A dataset design pattern and R package for ecological community data.
https://ediorg.github.io/ecocomDP/
Other
32 stars 13 forks source link

Add full EML metadata to read_data() return object #141

Open clnsmth opened 2 years ago

clnsmth commented 2 years ago

Metadata is an integral part of ecocomDP data discovery and use.

While information-rich metadata is available to end users in the EDI and NEON data portals, it's not available in the R environment. Additionally, read_data() returns sparse and incomplete metadata with an inconsistent format in the EDI and NEON implementations.

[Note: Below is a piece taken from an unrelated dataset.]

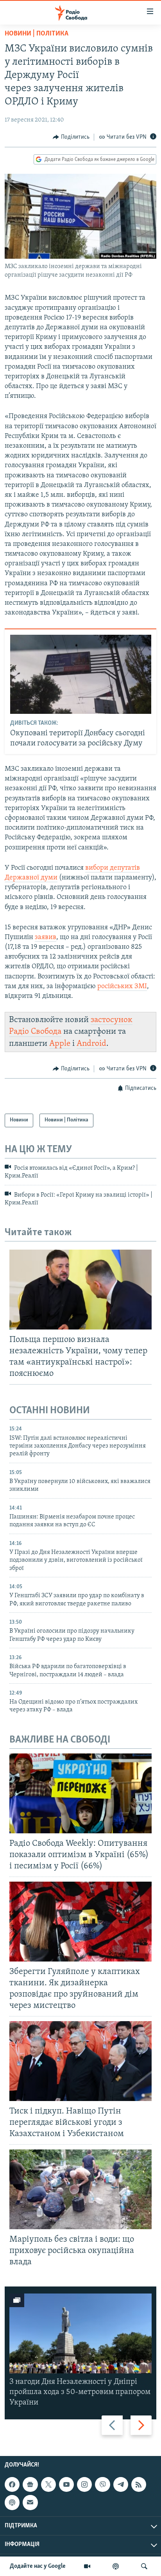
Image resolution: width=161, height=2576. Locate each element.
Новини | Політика (36, 33)
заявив (45, 937)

Because EDI and NEON both publish detailed metadata in the EML standard, it should be possible to include it in the metadata field of the read_data() return object. While the EDI use case can be solved by simply reading in the EML from the archived L1 data package and attaching it to the read_data() return object, in NEON's case, we'll need to create EML "on-the-fly" during the L0-to-L1 mapping process since some returned metadata values are informed by user supplied arguments to read_data() (e.g. temporalCoverage, geographicCoverage, and taxonomicCoverage).

Returning EML metadata as an XML document, via xml2::xml_read(), facilitates working with XML and conversion to other user preferred representations (e.g. a native list object via emld::as_emld() or JSON-LD via emld::as_json()).

@sokole, how does this sound? What am I missing?